§ EXERCISE BRIEF: Search the records below for the string "orange", and report each line that contains it.
---+---
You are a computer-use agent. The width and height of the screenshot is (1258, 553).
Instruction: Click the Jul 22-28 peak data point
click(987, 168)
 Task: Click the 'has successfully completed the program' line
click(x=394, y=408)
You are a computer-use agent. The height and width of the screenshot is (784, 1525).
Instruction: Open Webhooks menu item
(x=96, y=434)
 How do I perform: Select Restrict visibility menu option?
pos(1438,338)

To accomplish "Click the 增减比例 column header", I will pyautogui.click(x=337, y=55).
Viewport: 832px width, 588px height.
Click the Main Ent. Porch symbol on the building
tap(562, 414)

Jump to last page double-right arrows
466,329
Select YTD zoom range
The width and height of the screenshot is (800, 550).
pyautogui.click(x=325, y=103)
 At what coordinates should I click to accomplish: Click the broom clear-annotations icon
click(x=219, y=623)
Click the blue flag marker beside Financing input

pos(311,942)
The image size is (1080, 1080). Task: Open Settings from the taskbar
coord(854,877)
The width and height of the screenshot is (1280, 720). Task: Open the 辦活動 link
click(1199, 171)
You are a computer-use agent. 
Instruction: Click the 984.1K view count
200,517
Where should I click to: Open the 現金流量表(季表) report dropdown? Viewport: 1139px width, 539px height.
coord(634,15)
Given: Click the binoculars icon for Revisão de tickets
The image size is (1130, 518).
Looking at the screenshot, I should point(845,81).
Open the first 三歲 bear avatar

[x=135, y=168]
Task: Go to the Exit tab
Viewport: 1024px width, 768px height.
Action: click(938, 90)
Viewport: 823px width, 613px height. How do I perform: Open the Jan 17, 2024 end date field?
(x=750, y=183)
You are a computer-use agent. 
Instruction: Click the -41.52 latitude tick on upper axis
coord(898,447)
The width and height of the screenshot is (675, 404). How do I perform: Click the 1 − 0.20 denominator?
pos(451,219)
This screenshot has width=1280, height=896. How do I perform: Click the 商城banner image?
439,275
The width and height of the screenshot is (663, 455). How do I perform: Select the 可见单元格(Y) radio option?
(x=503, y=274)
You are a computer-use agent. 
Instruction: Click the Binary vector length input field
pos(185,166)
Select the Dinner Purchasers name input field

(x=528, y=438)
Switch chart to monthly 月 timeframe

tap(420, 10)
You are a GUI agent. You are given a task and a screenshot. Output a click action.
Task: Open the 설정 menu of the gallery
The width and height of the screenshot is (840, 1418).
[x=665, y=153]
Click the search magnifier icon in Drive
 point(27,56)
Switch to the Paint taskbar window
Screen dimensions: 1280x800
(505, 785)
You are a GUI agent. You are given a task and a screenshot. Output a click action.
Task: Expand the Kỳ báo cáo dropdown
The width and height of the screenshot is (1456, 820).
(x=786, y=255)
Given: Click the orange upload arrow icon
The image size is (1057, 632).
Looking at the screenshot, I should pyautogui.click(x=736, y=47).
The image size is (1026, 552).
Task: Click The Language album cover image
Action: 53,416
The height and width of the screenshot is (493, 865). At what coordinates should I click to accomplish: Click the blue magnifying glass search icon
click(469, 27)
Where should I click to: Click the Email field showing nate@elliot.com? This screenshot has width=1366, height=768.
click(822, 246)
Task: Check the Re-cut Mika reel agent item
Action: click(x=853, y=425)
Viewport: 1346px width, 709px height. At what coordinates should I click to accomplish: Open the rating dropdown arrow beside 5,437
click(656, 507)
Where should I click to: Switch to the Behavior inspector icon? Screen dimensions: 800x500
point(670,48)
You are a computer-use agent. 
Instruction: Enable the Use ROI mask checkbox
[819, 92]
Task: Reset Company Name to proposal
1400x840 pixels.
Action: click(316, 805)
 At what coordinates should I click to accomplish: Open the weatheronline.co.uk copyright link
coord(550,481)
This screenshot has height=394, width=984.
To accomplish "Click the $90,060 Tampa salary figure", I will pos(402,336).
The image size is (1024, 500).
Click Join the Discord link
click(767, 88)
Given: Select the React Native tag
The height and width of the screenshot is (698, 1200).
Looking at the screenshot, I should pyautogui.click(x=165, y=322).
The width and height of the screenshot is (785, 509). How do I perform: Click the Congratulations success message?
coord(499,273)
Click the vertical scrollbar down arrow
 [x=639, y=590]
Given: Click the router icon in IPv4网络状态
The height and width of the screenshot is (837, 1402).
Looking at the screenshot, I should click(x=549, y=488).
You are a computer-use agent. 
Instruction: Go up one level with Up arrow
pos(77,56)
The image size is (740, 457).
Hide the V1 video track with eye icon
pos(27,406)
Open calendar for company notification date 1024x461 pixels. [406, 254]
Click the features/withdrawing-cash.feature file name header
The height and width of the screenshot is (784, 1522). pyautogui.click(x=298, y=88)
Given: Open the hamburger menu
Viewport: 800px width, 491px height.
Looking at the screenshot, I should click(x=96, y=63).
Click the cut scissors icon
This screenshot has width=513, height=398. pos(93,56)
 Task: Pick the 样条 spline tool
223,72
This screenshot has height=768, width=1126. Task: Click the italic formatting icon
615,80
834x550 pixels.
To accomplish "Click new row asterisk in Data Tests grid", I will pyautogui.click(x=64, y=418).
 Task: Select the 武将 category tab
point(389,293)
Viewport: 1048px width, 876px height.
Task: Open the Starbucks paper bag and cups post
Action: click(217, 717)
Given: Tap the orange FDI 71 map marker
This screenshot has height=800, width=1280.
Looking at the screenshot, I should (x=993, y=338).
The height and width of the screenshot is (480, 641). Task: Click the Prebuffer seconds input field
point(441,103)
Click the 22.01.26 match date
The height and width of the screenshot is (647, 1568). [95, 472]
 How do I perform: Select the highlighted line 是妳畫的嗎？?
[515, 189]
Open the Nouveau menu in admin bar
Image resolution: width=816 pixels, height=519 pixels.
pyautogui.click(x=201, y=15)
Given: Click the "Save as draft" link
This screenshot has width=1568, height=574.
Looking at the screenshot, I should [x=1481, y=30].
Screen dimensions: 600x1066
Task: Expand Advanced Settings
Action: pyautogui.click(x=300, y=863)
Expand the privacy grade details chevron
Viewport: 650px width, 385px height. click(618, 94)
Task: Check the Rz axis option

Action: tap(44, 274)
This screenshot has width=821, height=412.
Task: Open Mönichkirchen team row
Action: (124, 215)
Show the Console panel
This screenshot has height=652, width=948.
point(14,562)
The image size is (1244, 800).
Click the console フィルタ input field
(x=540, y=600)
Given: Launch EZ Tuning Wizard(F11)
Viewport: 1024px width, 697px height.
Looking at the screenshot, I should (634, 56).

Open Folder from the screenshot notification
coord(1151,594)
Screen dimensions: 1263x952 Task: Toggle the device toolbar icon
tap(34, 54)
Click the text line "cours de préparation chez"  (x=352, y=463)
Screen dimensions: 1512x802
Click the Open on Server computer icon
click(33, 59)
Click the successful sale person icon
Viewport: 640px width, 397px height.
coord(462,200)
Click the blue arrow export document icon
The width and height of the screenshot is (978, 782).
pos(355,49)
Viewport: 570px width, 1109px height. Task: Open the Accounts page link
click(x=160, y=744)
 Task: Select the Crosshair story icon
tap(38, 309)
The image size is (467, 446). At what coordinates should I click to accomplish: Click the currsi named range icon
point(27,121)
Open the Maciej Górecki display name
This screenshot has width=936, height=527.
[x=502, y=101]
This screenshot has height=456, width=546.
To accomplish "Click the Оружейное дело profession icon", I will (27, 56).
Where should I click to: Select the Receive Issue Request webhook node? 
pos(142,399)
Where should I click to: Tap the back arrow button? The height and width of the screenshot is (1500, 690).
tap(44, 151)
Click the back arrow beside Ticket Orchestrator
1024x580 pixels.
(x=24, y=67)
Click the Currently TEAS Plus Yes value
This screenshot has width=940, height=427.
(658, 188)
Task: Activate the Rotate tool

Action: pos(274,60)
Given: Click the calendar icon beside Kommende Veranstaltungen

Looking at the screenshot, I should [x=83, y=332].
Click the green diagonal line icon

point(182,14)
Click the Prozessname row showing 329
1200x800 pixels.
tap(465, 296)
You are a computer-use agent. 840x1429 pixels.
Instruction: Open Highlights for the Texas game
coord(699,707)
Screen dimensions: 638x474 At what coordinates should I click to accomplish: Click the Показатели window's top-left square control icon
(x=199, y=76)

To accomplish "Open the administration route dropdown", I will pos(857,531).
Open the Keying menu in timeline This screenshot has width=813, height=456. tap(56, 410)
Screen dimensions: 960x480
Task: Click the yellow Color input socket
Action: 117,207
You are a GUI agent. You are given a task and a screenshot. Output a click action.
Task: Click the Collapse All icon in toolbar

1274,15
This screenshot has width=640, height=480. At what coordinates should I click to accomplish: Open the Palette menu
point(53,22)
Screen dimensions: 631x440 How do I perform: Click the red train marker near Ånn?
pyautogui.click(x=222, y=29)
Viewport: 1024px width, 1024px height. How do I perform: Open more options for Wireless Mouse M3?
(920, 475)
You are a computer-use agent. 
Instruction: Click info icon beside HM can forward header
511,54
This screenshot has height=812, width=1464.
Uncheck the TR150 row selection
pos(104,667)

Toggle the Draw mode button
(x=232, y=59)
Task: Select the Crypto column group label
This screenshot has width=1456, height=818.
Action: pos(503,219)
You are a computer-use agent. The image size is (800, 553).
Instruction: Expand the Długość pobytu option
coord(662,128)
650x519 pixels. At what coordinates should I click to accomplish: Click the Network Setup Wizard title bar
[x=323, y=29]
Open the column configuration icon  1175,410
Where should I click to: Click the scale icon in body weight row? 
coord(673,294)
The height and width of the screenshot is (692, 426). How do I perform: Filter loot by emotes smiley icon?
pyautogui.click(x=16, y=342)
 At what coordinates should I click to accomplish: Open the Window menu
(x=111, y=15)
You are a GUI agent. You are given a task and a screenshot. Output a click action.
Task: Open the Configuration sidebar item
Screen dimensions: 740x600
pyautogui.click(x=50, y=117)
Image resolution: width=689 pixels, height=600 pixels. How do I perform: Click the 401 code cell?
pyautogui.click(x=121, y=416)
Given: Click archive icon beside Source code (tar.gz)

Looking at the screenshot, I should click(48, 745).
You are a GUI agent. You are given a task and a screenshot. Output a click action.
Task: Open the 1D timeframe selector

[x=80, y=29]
---+---
§ ANSWER TO THIS EXERCISE:
Given: Click the orange upload arrow icon
Given: Tap the orange FDI 71 map marker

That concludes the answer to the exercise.